» SELECTED PASSAGE
....
Nicknamed the “Strawberry Fields of the Philippines”, La Trinidad nestles in the province of Benguet just to the north of Baguio City. It serves as the gateway to the Cordillera mountains and is renowned for both its strawberry farms and rose gardens which supply flowers across Luzon Island.

La Trinidad lies in a picturesque valley crisscrossed by rivers, creeks and springs which provide natural irrigation for its extensive strawberry fields. It’s the only place in the Philippines to produce strawberries on a commercial scale, and domestic tourists flock to tour the farms and pick strawberries fresh from the fields as a pasalubong gift for those back home. La Trinidad holds the Guinness World Record for having baked the world’s largest strawberry shortcake back in March 2004 and celebrates this humble fruit each year during a month-long festival of cultural programs, parades and fairs. The Rose Gardens in Bahong are another drawcard in La Trinidad, with farm tours and flower harvesting both popular activities, while Lily of the Valley in Puguis is a great place to learn about the principles of organic farming and participate in a homestay initiative. Also of note is the distinct Chinese architecture of Bell Church’s Taoist temple in nearby Balili where monks live according to ancient Tao principles.
....
[Word and element location records]
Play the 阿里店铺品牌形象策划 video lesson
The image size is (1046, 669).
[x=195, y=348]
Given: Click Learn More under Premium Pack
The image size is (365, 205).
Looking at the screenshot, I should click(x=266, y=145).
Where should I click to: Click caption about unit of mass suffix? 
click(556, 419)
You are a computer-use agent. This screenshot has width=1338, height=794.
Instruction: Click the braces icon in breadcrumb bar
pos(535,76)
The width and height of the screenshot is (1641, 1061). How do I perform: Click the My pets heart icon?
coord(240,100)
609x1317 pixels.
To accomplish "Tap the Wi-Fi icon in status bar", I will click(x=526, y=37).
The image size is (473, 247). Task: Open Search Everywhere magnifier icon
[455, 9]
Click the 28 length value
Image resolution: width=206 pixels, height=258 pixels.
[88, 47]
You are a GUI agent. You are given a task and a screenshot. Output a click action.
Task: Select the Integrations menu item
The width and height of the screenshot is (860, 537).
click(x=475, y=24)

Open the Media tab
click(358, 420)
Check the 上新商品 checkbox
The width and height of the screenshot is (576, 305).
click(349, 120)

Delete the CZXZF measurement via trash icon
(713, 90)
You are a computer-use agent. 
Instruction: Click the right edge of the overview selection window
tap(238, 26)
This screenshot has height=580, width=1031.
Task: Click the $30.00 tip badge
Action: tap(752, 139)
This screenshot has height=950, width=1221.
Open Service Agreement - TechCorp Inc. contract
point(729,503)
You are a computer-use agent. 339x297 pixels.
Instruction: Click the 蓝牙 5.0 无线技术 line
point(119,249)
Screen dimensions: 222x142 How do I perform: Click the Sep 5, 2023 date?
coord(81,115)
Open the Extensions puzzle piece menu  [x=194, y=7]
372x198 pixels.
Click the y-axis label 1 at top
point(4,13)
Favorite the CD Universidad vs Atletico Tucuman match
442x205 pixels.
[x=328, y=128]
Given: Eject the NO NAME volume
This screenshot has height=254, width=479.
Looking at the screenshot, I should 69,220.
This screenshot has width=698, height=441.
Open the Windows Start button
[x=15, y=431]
....
» DIRECTIVE
Go on with the passage about La Trinidad, picking up after its last sentence. The lines above are not needed for this.

» OUTPUT OF THE EXERCISE
The Baguio-La Trinidad-Bontoc Road is the main thoroughfare through the town with both vans and jeepneys stopping here and connecting the town with Baguio City to the south. La Trinidad itself is very compact and easy to explore on foot although a private vehicle is best for visiting the surrounding farms and gardens.

The valley where La Trinidad is situated was originally named Benguet and home to a community of Ibaloi people before Spanish explorer Guillermo Galvey arrived in 1829 and renamed it in honour of his wife. In 1899 it was made the capital of Benguet province and established as one of its 19 townships under American rule. The Japanese occupied the town during much of World War II before it was liberated by the Philippine Commonwealth Army and the United States Armed Forces in May 1945.